# [Text segment]
--

Executive: Brent Alexander, CEO and founder of the Media Monkey, a used textbook company in Venice. Founder of Sarasota-based Escape Countdown, an escape room business. A former U.S. Army officer and a cadet at the U.S. Military Academy, Alexander’s previous positions include senior marketing roles with Churchill Downs/Kentucky Derby and the NFL’s Chicago Bears and Tennessee Titans.

Diversion: Global travel with his wife, Renee Ryckman, and their children, Dylan, 14, and Logan, 12. Alexander has been to some 70 countries, while the couple’s sons have been on at least 15 trips totaling 38 countries. Alexander says he loves “the excitement and the unpredictable part” of everything you get to see when going aboard.

Worldwide: Alexander grew up mostly in Michigan, and travel wasn’t a big family  thing. “We would go to Ohio and go to an amusement park, that was our summer vacation,” he says. But when Alexander was a cadet at West Point, he quickly picked up the travel bug. First on a trip to Germany, then later, he says, “we went to Lebanon, Syria, Jordan and Egypt, where we had some really great experiences.”

‘I like the challenge of trying to find a place that people don’t always go to. Some people go boating, some people go camping. We just go somewhere.’ Brent Alexander 

Culture club: Alexander, 47, says he and Ryckman, 52, started their textbook company partially to have a recurring-revenue business “we could put on autopilot and travel for a few months of the year.” Their first trip outside the U.S. as a family was to South America, when the boys were 3 and 5 years old. That included a cruise around the coast of Chile. A highlight: when Alexander saw his sons play with other young kids, despite the language barrier. “The ability to show our kids,” says Alexander, “that no matter where you go, people are people, was huge.”

--

# [Records provided]
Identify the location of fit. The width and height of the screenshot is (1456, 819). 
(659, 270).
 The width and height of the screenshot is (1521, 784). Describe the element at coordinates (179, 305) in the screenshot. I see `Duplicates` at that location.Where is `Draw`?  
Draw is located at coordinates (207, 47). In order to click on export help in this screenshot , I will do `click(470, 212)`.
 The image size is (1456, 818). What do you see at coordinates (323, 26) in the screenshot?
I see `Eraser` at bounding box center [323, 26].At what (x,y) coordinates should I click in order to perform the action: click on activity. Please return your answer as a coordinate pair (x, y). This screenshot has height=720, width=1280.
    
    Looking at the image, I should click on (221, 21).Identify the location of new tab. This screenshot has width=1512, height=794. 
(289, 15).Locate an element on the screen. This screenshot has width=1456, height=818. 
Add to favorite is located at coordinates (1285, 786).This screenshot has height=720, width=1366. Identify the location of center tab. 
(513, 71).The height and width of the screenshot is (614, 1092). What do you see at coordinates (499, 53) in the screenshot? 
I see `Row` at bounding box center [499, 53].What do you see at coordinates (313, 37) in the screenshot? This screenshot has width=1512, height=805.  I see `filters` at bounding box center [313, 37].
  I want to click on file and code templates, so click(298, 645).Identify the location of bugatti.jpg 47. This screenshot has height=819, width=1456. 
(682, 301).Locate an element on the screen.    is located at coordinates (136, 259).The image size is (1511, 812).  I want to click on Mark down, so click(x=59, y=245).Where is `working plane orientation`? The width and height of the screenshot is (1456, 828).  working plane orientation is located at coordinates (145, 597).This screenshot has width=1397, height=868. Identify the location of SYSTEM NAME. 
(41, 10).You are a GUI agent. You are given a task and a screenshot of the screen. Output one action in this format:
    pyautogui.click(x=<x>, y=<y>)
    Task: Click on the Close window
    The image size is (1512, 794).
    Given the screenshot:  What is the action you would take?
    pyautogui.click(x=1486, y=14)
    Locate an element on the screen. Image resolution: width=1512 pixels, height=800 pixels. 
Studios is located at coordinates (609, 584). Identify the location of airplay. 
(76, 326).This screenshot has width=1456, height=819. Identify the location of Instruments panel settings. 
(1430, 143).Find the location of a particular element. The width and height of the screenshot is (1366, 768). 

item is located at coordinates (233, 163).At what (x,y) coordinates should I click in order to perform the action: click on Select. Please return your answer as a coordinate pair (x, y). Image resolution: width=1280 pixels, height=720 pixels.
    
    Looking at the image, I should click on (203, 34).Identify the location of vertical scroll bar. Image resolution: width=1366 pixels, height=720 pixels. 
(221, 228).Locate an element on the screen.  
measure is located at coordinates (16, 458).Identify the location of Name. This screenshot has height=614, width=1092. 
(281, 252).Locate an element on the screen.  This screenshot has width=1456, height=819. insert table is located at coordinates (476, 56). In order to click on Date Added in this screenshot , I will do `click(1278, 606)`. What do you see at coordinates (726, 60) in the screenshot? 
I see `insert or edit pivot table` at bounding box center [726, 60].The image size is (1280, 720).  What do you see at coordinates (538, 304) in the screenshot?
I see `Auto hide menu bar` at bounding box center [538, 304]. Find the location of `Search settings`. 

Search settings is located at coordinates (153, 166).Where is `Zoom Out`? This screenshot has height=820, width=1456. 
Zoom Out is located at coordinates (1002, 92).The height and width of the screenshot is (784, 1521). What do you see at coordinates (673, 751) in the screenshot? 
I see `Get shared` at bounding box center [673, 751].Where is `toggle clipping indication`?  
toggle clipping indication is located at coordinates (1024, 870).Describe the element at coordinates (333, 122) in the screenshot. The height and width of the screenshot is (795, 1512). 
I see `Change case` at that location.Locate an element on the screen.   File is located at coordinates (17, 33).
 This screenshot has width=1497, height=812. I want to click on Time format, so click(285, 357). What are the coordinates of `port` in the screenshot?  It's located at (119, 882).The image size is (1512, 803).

--

# [Try it]
Translate this sentence from the profile of Brent Alexander into Spanish: "Their first trip outside the U.S. as a family was to South America, when the boys were 3 and 5 years old." The records have no connection to the profile of Brent Alexander.

# [Finished exercise]
Su primer viaje en familia fuera de los EE. UU. fue a Sudamérica, cuando los niños tenían 3 y 5 años.